I TROLLED THROUGH KENSINGTON MARKET after my pupusa. If Ingrid had been there the previous night, she might have had cause to come back in the daytime, say to pick up a repaired item, or I might get lucky running into her as she returned to fetch a pair of sunglasses she left at the pupuseria. I went into some of the shops on Augusta and Baldwin, again. And again, no one greeted me as a woman named Ingrid, although I asked a couple of people if we’d met before. (We hadn’t.) I made sure to check into the other Latin American and Mexican and Argentinian places. If she liked pupusas, Ingrid probably liked arepas and enchiladas and tamales, but not today, apparently. Katerina remained the only person who had seen her more than once. I’d wanted to speak to Mr. Ronan again, and I called a few more times, but there was never an answer. It seemed wrong to leave him another message, but the third time I got his voicemail, I told him I’d located a first-edition Römertopf clay pot cookbook from 1969 and did he want me to set it aside? He didn’t return my call.

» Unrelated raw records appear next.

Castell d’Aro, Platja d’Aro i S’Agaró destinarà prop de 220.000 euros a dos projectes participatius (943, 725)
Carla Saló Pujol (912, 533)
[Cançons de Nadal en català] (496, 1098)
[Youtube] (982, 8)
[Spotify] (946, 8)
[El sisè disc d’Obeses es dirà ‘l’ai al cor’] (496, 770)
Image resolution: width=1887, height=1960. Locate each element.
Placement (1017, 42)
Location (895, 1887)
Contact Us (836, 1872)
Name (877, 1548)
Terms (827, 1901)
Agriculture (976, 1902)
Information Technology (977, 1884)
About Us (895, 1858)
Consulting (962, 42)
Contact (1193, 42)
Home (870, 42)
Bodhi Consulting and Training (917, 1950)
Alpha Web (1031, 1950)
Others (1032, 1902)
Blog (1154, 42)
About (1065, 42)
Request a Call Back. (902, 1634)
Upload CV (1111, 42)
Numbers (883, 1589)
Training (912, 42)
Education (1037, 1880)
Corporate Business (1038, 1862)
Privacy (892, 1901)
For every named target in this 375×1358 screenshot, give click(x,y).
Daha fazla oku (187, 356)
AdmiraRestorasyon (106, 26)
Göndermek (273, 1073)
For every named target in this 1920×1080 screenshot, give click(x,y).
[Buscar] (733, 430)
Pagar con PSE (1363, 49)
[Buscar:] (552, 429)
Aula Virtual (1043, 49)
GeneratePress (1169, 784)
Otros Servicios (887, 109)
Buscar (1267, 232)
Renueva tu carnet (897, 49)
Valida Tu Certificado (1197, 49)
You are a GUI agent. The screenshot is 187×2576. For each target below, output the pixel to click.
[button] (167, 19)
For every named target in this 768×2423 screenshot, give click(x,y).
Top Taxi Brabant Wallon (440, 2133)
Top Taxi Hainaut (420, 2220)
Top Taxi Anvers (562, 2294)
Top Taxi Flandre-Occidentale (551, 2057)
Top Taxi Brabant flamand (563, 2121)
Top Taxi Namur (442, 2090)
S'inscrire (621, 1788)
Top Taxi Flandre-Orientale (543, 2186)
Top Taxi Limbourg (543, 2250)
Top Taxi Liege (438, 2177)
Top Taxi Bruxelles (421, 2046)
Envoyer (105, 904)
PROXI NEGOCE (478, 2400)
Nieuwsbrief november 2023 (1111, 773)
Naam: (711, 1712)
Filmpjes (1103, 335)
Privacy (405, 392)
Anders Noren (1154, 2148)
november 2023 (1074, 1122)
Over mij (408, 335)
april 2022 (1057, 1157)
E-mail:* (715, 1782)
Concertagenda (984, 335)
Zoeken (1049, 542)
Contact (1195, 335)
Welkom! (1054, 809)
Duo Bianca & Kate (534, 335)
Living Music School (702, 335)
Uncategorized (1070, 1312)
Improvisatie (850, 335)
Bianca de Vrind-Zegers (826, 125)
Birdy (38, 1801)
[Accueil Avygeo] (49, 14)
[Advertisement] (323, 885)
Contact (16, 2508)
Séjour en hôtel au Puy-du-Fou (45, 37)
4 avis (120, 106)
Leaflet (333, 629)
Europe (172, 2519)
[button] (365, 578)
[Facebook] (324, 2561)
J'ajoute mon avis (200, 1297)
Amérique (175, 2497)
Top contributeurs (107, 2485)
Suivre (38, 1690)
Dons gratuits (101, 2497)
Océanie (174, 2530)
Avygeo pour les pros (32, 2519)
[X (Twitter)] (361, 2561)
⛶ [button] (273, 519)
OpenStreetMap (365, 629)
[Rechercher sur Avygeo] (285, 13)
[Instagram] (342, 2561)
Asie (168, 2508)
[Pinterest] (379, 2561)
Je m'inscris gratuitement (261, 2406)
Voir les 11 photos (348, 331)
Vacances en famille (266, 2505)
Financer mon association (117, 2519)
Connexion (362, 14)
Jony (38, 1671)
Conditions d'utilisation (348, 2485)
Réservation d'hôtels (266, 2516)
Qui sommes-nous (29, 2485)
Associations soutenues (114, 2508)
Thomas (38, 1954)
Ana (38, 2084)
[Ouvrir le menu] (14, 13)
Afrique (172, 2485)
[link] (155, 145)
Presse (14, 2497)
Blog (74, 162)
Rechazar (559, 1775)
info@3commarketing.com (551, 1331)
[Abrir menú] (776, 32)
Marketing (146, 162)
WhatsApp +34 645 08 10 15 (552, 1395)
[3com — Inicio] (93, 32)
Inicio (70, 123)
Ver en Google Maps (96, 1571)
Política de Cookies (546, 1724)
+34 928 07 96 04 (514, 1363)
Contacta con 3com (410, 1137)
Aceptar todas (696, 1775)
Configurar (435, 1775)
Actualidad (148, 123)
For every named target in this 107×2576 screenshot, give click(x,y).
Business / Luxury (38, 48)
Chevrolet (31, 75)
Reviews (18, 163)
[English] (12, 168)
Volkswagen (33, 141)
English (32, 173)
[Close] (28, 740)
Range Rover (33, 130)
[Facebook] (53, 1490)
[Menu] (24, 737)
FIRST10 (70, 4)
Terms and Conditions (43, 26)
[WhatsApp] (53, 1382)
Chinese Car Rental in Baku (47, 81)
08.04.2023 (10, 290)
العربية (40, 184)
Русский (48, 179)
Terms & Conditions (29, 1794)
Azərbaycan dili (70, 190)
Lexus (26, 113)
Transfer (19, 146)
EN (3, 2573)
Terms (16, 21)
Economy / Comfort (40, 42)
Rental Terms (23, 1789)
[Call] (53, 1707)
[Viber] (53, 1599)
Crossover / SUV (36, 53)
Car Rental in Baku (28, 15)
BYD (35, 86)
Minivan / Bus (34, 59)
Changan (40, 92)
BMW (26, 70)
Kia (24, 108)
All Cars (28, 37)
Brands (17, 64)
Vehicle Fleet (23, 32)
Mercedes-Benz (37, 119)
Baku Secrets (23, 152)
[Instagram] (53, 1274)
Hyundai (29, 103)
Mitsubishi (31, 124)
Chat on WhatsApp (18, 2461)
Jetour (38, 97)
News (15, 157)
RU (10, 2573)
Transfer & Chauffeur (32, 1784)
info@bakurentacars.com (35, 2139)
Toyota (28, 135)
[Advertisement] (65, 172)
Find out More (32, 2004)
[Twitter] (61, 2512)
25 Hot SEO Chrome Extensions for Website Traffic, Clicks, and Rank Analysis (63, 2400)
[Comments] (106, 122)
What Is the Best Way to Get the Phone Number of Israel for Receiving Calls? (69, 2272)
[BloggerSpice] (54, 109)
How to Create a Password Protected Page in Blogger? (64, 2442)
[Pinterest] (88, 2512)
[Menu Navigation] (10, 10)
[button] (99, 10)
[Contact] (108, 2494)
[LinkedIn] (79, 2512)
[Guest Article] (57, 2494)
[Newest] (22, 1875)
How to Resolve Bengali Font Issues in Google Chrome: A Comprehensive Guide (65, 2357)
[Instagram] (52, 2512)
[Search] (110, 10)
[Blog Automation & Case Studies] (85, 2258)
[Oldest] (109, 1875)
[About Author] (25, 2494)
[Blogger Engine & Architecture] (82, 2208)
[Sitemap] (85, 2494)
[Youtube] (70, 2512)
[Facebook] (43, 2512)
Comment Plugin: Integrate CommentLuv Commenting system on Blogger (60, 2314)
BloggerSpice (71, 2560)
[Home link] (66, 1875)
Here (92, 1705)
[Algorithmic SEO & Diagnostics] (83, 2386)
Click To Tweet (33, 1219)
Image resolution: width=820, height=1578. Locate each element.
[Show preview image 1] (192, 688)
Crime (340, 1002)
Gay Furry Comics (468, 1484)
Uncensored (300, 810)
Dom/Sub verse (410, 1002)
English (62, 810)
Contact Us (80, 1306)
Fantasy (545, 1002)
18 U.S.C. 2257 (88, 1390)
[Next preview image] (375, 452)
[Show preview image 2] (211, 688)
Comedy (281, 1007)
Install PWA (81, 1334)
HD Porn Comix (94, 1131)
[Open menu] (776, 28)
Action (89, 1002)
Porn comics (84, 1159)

I don’t keep my customers’ addresses, but I used Canada411 to look for other Ronans, and there were few enough that on the first phone call, I found myself speaking to an older woman who knew exactly which Mr. G. Ronan I was talking about. She told me they’d discovered Graham (for that was his name) hanging in his apartment at the beginning of April. I’d braced myself for bad news, but not death, not suicide. I couldn’t hear anything else she told me at first because I was in that moment when he’d grabbed my hair at the bookstore. I saw his face, clear as day. His round Grahamish face and his hairy Geraldish ears. I had a pang of anger. I’d guessed his name, but he hadn’t admitted it. He’d lied and broken a promise and I’d tried to be his friend.